**To do:**
Retype, word for word, every line from the one holding "You are a computer-use agent." through the one holding "Instruction: Open listener" in the entries below, both included, and only those lines.

**Entries supplied:**
<<<<

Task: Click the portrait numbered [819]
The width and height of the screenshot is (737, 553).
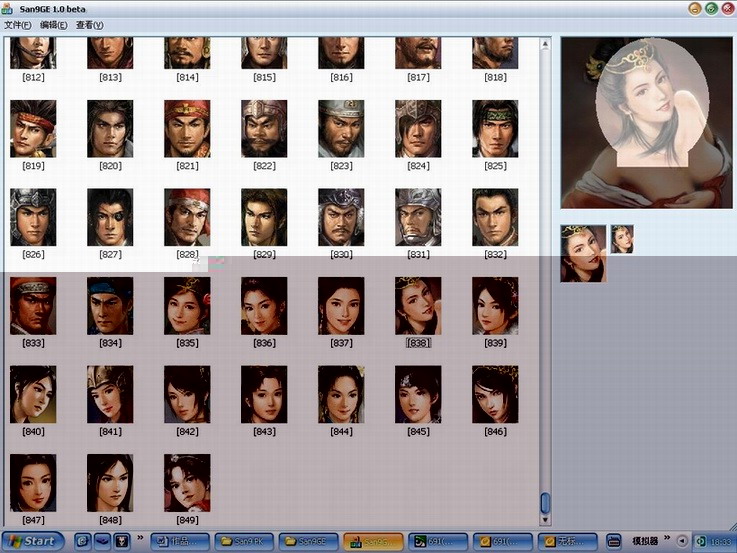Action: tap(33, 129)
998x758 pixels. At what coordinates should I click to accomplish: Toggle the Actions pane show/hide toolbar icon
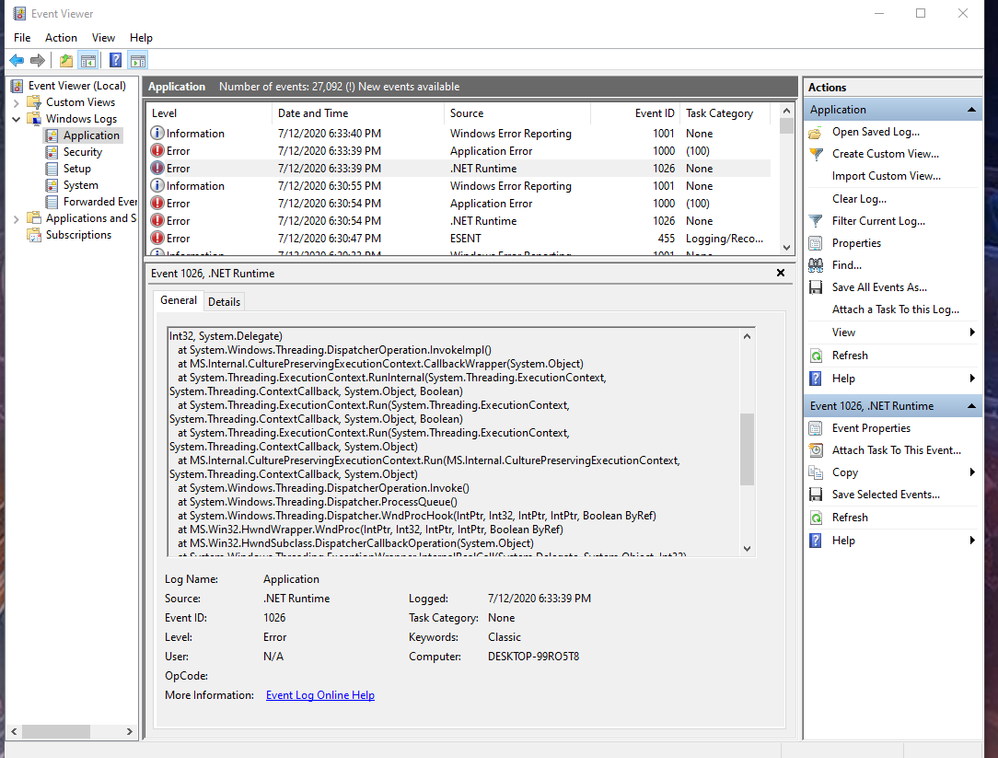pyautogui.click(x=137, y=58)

>>>>
<<<<

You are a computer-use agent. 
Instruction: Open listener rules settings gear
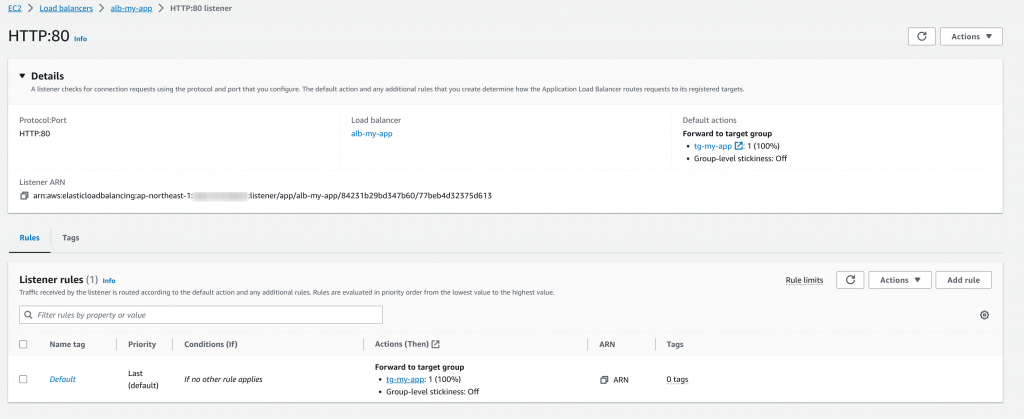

>>>>

**Written answer:**
You are a computer-use agent. 
Instruction: Open listener rules settings gear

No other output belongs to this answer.